An electron moving in the + x-direction has an initial speed of 3.7*10^6 m/s at the origin. Its speed is reduced to 1.4*10^5 m/s at x = 2cm. Calculate the potential difference between the origin and that point. Which point is at the higher potential?

My work and calculations:

-ΔU = ΔKE
-eΔV = (1/2)(m)(vf)^2 - (1/2)(m)(vi)^2

-(-1.602*10^-19)(ΔV) = (1/2)(9.11*10^-31kg)((1.4*10^5m/s)^2 - (3.7*10^6m/s)^2)

ΔV = -38.8693V = -39V

There is a higher potential at x = 0.

- Is all of this correct?

Good.Because very easily simplified

Your calculations and approach seem correct, but there is a slight mistake in the final statement.
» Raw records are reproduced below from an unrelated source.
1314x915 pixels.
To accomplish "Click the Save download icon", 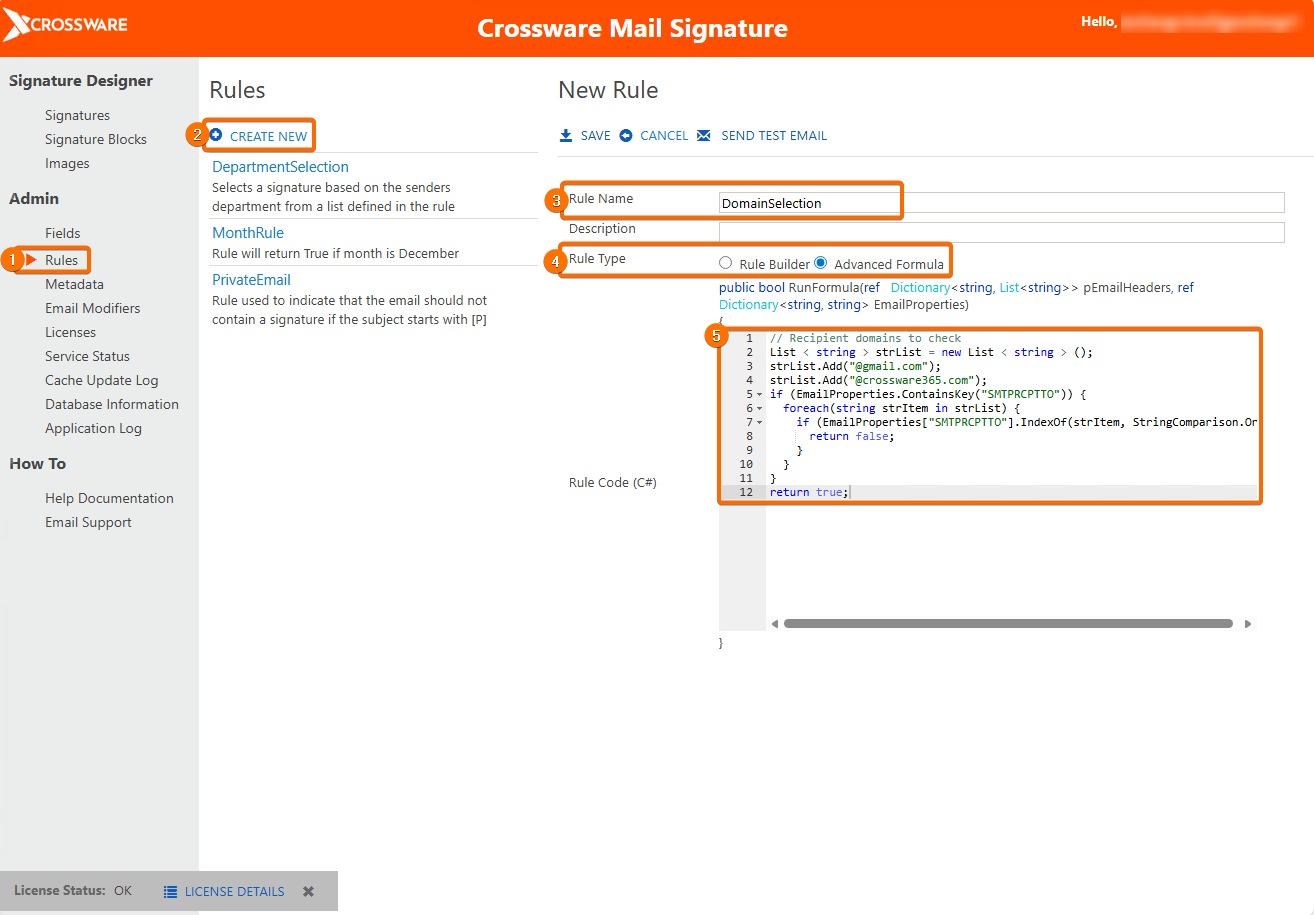I will [x=566, y=136].
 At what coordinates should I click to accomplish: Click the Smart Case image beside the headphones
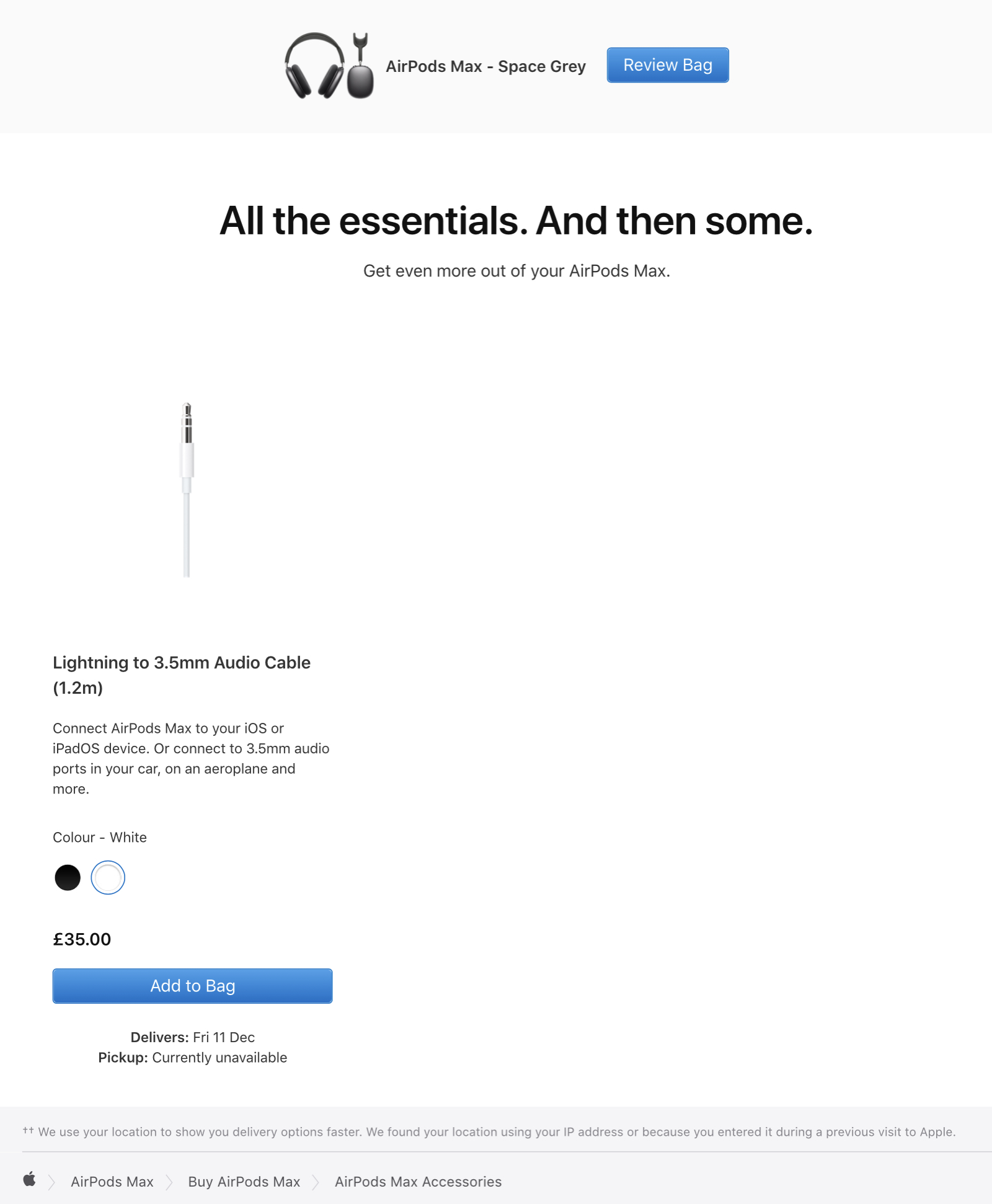361,67
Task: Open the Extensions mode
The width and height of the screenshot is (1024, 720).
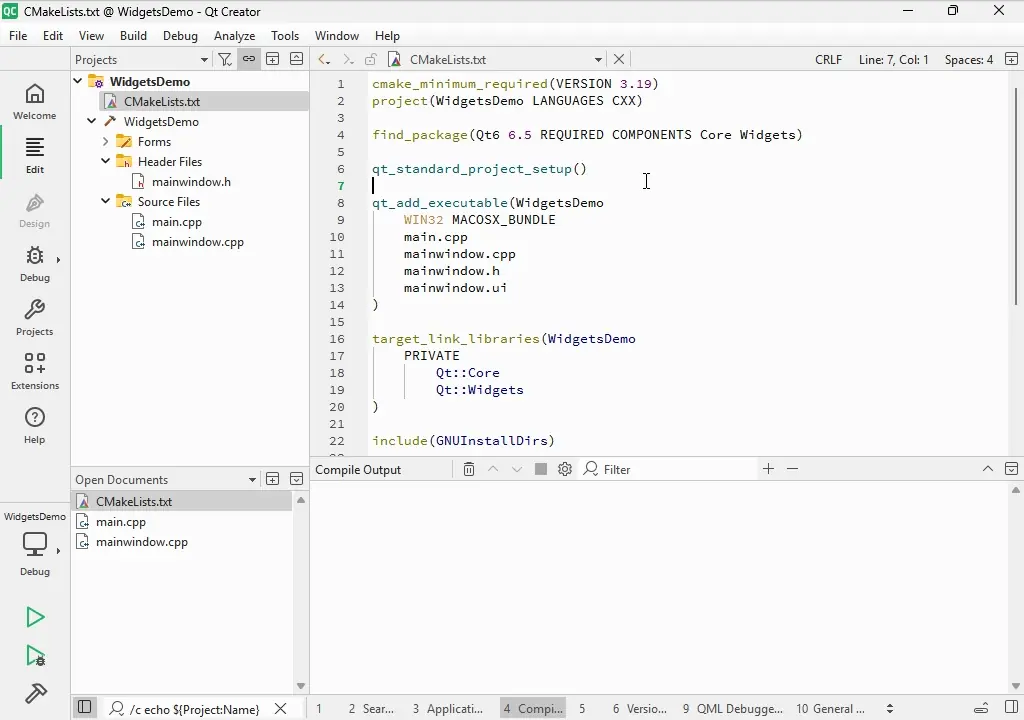Action: click(35, 370)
You correctly calculated the potential difference as ΔV = -38.8693V or approximately -39V. Since the potential difference is negative, it indicates that the electron is moving from a higher potential to a lower potential.
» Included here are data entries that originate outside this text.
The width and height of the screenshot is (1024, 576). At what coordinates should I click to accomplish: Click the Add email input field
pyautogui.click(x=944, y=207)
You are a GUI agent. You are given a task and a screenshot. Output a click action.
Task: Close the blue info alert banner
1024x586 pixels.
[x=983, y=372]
Therefore, the point at x = 0 (the origin) is at a higher potential compared to the point at x = 2cm where the speed of the electron is reduced.

Your calculations are correct, but there is a small mistake in your final conclusion. Since the potential difference ΔV is negative (-39 V in this case), it means the potential at x = 0 is higher than the potential at x = 2 cm. Therefore, the correct statement is that there is a higher potential at x = 0.